During the May 2016 presidential election, former Davao City mayor Rodrigo Duterte won a landslide victory, capitalizing on discontent with rising inequality and on the perceived incompetence of Aquino’s chosen successor, Mar Roxas. Duterte vowed to bring progress to all Filipinos, to eliminate government corruption and to substantially reduce crimes, especially the use of illegal drugs. While the government’s “war on drugs” is now very controversial having resulted in the death of over 7,000 Filipinos, Duterte’s net trust rating remains “excellent” (except in September 2017 when he got a “very good” net trust rating), according to the Social Weather Stations (SWS).

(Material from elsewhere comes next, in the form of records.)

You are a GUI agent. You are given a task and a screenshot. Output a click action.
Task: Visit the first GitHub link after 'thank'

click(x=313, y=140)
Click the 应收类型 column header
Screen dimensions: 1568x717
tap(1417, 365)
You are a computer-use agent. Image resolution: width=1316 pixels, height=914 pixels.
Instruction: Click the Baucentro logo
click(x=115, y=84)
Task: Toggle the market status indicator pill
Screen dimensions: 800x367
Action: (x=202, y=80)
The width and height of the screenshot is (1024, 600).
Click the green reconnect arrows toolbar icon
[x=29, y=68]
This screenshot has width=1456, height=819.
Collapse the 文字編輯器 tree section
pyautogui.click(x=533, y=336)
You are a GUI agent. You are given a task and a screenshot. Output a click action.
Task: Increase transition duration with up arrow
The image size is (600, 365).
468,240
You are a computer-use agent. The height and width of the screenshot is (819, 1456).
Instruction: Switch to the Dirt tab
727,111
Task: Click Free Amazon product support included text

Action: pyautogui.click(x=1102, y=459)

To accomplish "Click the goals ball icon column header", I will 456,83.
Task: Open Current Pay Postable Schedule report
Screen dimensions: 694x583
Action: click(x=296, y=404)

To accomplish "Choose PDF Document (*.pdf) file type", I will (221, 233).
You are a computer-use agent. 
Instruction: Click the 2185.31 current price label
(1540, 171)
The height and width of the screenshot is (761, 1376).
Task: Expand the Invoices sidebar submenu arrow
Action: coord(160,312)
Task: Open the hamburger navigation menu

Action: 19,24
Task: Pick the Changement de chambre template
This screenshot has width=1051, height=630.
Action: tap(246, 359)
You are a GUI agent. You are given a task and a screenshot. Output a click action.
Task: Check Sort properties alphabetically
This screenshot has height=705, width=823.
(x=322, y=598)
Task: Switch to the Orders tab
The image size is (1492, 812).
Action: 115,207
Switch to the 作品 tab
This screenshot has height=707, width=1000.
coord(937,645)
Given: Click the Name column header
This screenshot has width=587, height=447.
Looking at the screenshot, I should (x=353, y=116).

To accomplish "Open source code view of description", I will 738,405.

Currently, Duterte is pushing for a charter change to shift to a federal system of government from the current unitary system.
Duterte’s “Build, Build, Build” infrastructure program
President Duterte’s ambitious US$180-billion “Build, Build, Build” program is designed to modernize the country’s infrastructure by rolling out 75 flagship projects, including 6 airports, 9 railways, 3 bus rapid transits, 32 roads and bridges, 4 seaports, 4 energy facilities, 10 water resource projects and irrigation systems, and 5 flood control facilities, among others.
In Duterte’s first 18 months in office, about 36 projects were approved. In 2017, the combined cost of the projects approved was more than double the prior year’s PHP400 billion (US$7.7 billion) approved projects total. At least 6 projects are expected to be implemented this year, including the Clark Airport expansion; the first phase of the Metro Manila subway; the North-South railway projects; the 130-km first phase of the Mindanao railway; the Kaliwa water supply project; and the Cavite flood control project.
These projects are expected to sustain strong economic growth, raising annual infrastructure spending by about 3% to 7% of GDP until 2022. The economy is expected to grow by 6.7% in both 2018 and 2019, the highest level in Southeast Asia, according to the World Bank.
“We will make the next few years the golden age of infrastructure in the Philippines to enhance our mobility and connectivity, and thereby spur development growth,” said Duterte. “In other words, we are going to build, build and build.”